> [Supplied records]
:::::

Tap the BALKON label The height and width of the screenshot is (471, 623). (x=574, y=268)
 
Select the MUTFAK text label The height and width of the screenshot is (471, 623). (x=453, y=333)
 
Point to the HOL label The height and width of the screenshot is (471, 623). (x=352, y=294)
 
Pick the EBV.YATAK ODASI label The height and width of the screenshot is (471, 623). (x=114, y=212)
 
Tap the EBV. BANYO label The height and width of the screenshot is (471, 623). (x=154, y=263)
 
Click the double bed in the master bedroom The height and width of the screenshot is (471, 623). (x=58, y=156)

:::::

> [Instructions to follow]
Tally the lines in the entries above that contain the word "label", matching upper and lower case exactly. Reply with the number only.

> [Result]
5